A brave mum is fighting to get her hands on a drug that could help her twin daughters battle a rare disease that makes them age rapidly.

Devoted Elismar Carneiro da Silva noticed something was wrong with her twin daughters Elis and Eloa Lima Carneiro when they were around four months old.

Their symptoms included what seemed to be signs of getting old, like hair loss and wrinkles.

After several months of tests and consultations with specialists, it is now believed Elis and Eloa – from Boa Vista, Brazil – are the first twins in the world with progeria.

Progeria – or Hutchinson-Gilford syndrome – is an extremely rare, progressive genetic disorder that causes children to age rapidly.

Sufferers generally appear normal at birth, but symptoms begin to appear during the first year.

The average life expectancy for a child with progeria is about 13 years, with heart problems or strokes being the eventual cause of death in most cases.

Elismar – a seamstress and single mother – has eight other children.

Luckily, her children Guilherme Lago, 20, and 14-year-old Maria Eduarda Lima are able to help look after the twins, who are now 20 months old.

Elismar describes the girls as “the joy of the house” and “my reason for living today”.

She is currently fundraising online, as her wages cannot pay for all the girls’ expenses.

Elismar told local media: “We mainly need nappies, milk, basic hygiene products, and children’s sunscreen because of the girls’ skin.”

She also told of the difficulty of getting treatment.

To attend appointments, they cannot use public transport because it is not air-conditioned, but Elismar does not have a car and cannot always afford a taxi.

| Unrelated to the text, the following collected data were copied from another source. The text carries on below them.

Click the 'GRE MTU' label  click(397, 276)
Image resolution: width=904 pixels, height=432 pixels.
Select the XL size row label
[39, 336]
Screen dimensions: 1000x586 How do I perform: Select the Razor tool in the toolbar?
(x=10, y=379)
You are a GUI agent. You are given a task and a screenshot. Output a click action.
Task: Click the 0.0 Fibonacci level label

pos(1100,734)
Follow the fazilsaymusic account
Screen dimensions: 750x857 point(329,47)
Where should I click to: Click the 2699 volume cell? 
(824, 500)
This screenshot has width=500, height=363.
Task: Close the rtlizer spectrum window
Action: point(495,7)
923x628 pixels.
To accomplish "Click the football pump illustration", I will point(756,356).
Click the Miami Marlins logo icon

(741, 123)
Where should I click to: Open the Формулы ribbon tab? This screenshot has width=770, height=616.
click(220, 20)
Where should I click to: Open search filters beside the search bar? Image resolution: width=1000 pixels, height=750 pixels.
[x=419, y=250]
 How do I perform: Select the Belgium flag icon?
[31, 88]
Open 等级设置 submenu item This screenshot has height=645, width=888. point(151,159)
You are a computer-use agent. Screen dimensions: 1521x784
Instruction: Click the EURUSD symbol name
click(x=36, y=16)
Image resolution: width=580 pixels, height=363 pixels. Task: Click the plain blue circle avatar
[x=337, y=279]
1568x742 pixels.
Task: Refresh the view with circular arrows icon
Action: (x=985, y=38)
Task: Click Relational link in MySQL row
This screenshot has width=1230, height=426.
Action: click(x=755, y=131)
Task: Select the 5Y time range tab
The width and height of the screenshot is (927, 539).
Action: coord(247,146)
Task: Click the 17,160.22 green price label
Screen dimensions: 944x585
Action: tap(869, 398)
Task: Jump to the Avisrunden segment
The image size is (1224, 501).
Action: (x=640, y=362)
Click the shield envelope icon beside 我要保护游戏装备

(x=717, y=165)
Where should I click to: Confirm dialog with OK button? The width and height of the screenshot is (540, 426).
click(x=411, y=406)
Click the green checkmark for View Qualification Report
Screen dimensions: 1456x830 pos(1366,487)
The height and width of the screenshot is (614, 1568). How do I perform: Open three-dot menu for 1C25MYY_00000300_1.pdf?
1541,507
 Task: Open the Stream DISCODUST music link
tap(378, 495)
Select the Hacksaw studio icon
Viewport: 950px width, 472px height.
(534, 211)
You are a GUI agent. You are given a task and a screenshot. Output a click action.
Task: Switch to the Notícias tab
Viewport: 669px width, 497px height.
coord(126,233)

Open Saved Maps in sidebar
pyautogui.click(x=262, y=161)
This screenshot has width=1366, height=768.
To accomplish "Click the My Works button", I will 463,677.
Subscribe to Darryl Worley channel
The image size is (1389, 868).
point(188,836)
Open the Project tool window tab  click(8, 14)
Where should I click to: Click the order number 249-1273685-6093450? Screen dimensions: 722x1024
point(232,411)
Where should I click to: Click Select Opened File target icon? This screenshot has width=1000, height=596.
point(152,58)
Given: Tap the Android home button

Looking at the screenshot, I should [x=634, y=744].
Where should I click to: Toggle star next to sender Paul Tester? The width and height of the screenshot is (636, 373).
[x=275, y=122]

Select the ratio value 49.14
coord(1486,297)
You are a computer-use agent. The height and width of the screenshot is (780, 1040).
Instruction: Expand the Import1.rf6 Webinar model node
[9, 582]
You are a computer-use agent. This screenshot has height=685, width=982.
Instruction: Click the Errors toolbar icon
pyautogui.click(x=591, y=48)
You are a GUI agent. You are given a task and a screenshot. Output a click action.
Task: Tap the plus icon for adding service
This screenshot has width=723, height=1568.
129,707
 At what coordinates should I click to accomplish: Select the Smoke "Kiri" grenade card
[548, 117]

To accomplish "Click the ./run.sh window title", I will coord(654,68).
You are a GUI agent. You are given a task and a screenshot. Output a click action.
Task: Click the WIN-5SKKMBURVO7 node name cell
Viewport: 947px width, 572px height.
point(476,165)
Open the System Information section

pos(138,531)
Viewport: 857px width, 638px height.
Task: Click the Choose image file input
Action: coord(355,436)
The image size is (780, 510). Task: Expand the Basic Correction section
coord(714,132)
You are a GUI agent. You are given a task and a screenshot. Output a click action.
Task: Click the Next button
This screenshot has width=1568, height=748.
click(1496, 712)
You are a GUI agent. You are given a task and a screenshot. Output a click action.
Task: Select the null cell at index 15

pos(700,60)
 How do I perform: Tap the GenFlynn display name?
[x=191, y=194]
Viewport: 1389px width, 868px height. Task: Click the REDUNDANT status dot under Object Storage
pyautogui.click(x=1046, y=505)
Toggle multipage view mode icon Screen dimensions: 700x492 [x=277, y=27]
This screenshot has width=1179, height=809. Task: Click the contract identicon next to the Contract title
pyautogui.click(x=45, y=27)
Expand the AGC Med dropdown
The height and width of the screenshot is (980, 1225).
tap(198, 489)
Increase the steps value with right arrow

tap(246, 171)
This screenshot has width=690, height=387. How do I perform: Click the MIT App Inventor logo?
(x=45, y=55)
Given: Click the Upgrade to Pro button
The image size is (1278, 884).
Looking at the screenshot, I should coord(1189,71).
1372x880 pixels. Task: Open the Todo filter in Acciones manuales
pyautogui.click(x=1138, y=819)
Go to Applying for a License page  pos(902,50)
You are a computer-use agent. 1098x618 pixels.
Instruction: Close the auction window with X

She said: “Sometimes it’s very difficult, they end up not having a treatment routine because of this.”

Despite this, the girls appear happy, and although they do not speak much – jokes Elismar – “they have their dialect”.

The mum opened up: “I can be tired, sad, but when I see their development, always showing something new, it’s very rewarding, every little step, every gesture, I can’t help but cry.

“I always get excited. It is a privilege to take care of them. I have a lot of faith that things will get better, my dream is to see them living in a better way, with more structure.

“I know that there is an age limit for people who have progeria, but no mother wants to believe that her child is going to die, this is not the natural order of things.”

Elis and Eloa are not currently on medication but receive nutritional support, physiotherapy, speech therapy, and occupational therapy.

The family is also in touch with the Progeria Research Foundation (PRF) – a non-profit organisation in the USA.

The twins’ brother Guilherme told local media: “They told me that there is no cure for the syndrome, but there is a medicine that delays premature ageing.”

They are now waiting for the Roraima state government to complete procedures for them to receive the drug from the PRF free of charge.

Guilherme said: “I am really looking forward to that day coming soon and for them to get this medicine, which they don’t have in Brazil.

“My dream is for them to live many years with the help of the medication. I know they may not have much time to live, but I want them to live as best they can.”

Elis and Eloa have their own Instagram account, with more than 3,000 followers. It can be found at www.instagram.com/elis_e_eloa.

Guilherme said: “There’s no shortage of love here, a game they play together, a look, a smile, everything gives us a reason to be happy.”